L'indagine nasce a ottobre 2017 con una segnalazione della Questura di Ravenna, a cui il minore si sarebbe presentato dicendo di essere solo in Italia e senza possibilità di sostentamento

Un anno di reclusione e 500 euro di multa per aver ingannato lo Stato italiano, mentendo quando disse di essere arrivato solo, di non aver parenti nè mezzi, facendo sì che fossero le istituzioni a mantenerlo con circa 77 euro al giorno. E' la condanna, con la condizionale, che il tribunale per i minori di Bologna ha inflitto a un albanese, arrivato in Romagna nel 2017 e imputato di truffa ai danni dello Stato.

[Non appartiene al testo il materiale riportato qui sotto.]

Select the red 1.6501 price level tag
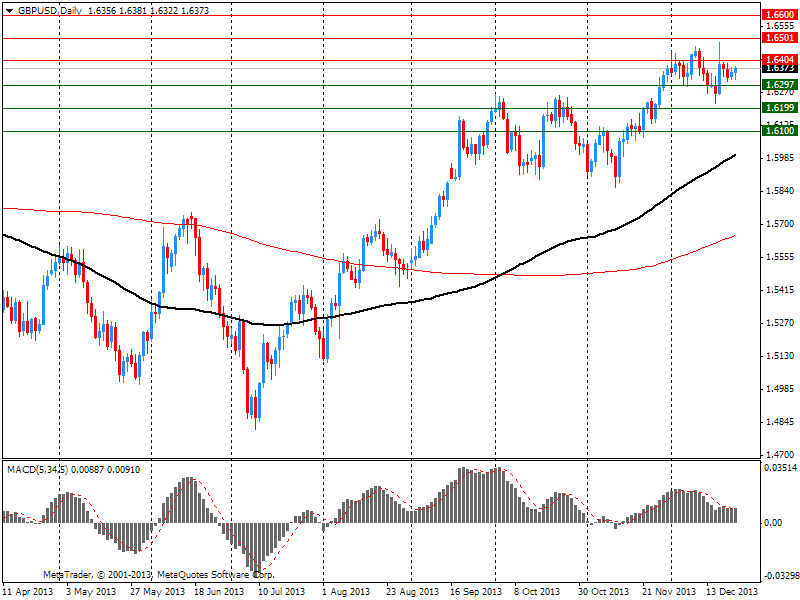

Nel valutare il caso del minore, simile ad altri che arrivano dopo le citazioni a giudizio della Procura, il presidente del tribunale Giuseppe Spadaro, giudice estensore, fa notare in sentenza la "particolare scelleratezza" della condotta "volta non solo a raggirare la legge ma altresì a cagionare un danno economico alla pubblica amministrazione, servendosi delle risorse che quest'ultima mette a disposizione in protezione di quei soggetti realmente bisognosi di un aiuto da parte delle istituzioni", come riporta l'Ansa. Il giovane arrivò in realtà insieme al padre e il tribunale sottolinea come presumibilmente abbia agito spinto dal genitore, per cui procede la Procura ordinaria.

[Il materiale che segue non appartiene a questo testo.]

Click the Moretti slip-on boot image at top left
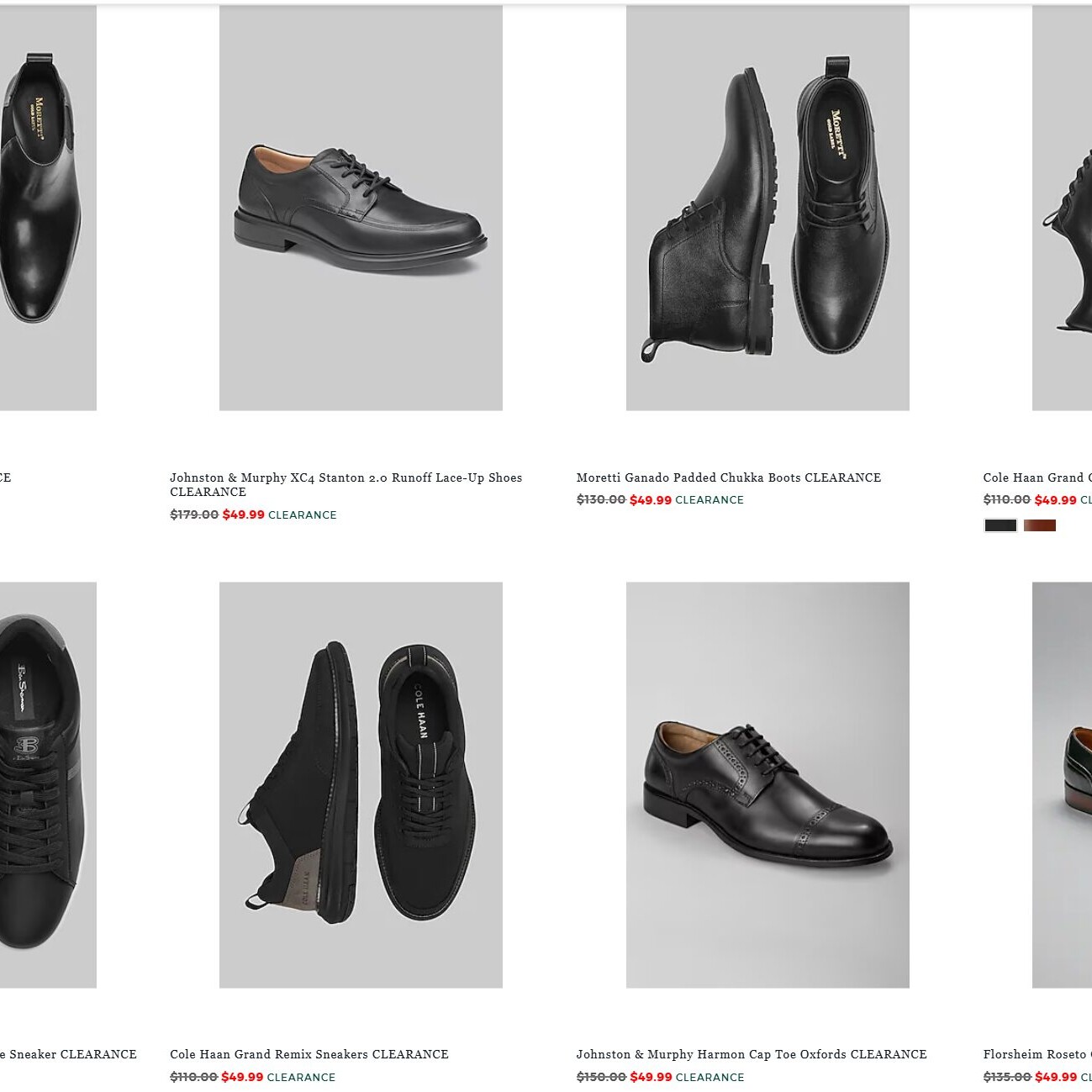pyautogui.click(x=47, y=208)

L'indagine nasce a ottobre 2017 con una segnalazione della Questura di Ravenna, a cui il minore si sarebbe presentato dicendo di essere solo in Italia e senza possibilità di sostentamento. In realtà, è emerso in seguito, sarebbe arrivato insieme al padre che dichiarò di aver fatto il viaggio per raggiungere un parente in Romagna e poi ripartì per l'Albania. Il giovane allora fu mandato, come prevede la legge, in una comunità e le spese per il suo mantenimento sono state affrontate da un ente pubblico, che si è fatto carico anche di scuola e progetti educativi. Ma l'erogazione fu ottenuta illecitamente, per l'accusa e per il tribunale, oltre che consapevolmente: "Sarebbe davvero inverosimile sostenere che il minore mentisse sulla propria condizione personale per motivazione diversa dall'indurre in errore le forze dell'ordine", osserva la sentenza.

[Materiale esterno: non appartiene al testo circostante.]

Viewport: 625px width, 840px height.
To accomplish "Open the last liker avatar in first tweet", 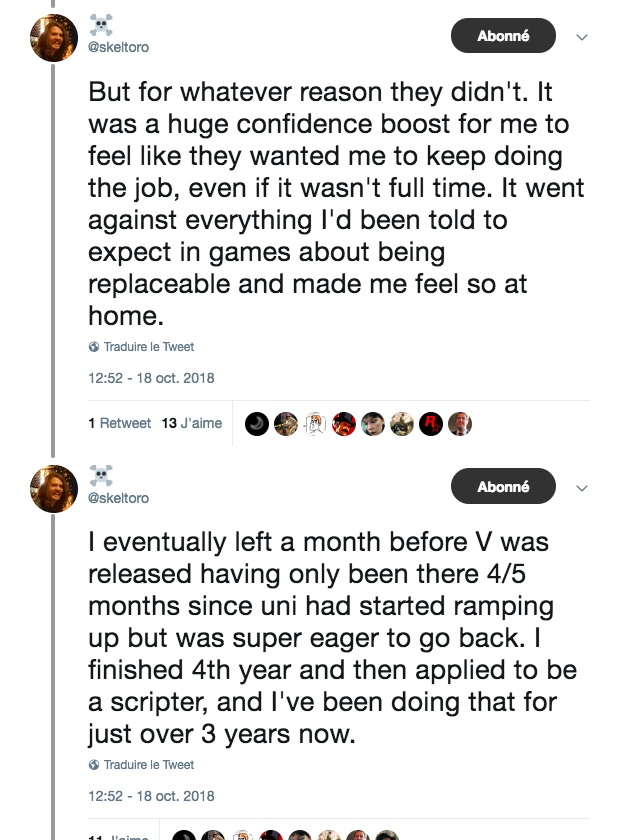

Dichiarando il falso il giovane ha infatti realizzato "concretamente il progetto criminoso preordinato dai genitori che inducevano il figlio ad abbandonare il proprio Paese di origine per trovare un soggetto terzo che si occupasse del mantenimento". E proprio al contesto familiare guarda il tribunale nel concedere il beneficio della sospensione condizionale: si può dedurre, si dice, che sia stato il padre a ideare il tutto, organizzando il viaggio con l'esclusivo intento di sistemare il figlio. Un piano per aggirare le leggi italiane e creare un danno economico alla pubblica amministrazione, a cui il ragazzo si sarebbe sostanzialmente prestato.